• [Task input]
★ ★ ★ ★
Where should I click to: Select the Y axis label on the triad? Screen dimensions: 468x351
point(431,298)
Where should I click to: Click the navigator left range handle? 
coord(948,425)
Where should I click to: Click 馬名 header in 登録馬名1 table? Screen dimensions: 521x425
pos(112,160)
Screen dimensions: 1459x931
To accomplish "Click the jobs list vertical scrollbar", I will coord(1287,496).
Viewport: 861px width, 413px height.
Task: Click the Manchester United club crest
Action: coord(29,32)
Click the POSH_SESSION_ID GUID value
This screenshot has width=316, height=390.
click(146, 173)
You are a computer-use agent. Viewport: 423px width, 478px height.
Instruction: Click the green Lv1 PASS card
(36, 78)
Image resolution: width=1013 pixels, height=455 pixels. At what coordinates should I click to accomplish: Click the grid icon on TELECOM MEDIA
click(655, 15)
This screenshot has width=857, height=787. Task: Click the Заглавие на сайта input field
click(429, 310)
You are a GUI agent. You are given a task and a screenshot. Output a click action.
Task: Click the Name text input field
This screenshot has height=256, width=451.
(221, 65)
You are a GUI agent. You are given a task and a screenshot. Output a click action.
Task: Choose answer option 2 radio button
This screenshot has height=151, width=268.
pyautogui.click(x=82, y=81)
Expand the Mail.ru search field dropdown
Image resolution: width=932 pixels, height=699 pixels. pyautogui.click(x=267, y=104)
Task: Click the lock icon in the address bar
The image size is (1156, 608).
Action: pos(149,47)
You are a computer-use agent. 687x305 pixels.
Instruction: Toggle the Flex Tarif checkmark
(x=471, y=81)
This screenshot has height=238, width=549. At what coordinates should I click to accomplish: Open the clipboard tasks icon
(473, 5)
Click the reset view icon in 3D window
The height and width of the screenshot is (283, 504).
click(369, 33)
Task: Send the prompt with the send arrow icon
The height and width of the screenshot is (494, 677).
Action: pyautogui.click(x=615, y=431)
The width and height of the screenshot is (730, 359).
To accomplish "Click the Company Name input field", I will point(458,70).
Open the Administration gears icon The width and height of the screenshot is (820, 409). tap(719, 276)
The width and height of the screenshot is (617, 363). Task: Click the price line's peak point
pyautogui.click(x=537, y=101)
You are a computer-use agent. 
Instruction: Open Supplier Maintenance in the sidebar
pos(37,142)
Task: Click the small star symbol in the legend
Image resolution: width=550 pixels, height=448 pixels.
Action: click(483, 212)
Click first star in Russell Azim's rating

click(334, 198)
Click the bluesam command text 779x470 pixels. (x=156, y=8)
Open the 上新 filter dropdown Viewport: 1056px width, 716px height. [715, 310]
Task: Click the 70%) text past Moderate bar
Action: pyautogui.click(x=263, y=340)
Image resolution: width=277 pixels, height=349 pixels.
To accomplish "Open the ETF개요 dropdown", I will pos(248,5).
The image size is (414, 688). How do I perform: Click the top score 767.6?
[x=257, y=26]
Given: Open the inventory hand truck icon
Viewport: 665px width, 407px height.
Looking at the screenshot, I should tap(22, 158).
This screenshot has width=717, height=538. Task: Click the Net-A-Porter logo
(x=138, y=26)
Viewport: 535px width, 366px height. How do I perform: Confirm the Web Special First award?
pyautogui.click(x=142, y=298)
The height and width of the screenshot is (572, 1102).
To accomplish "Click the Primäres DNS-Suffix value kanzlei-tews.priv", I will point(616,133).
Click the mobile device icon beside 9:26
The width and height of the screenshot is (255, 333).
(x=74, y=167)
★ ★ ★ ★
• [What you will do] Say the number of lines in the listing that hold "Name", with no added words.

• [Exercise result] 2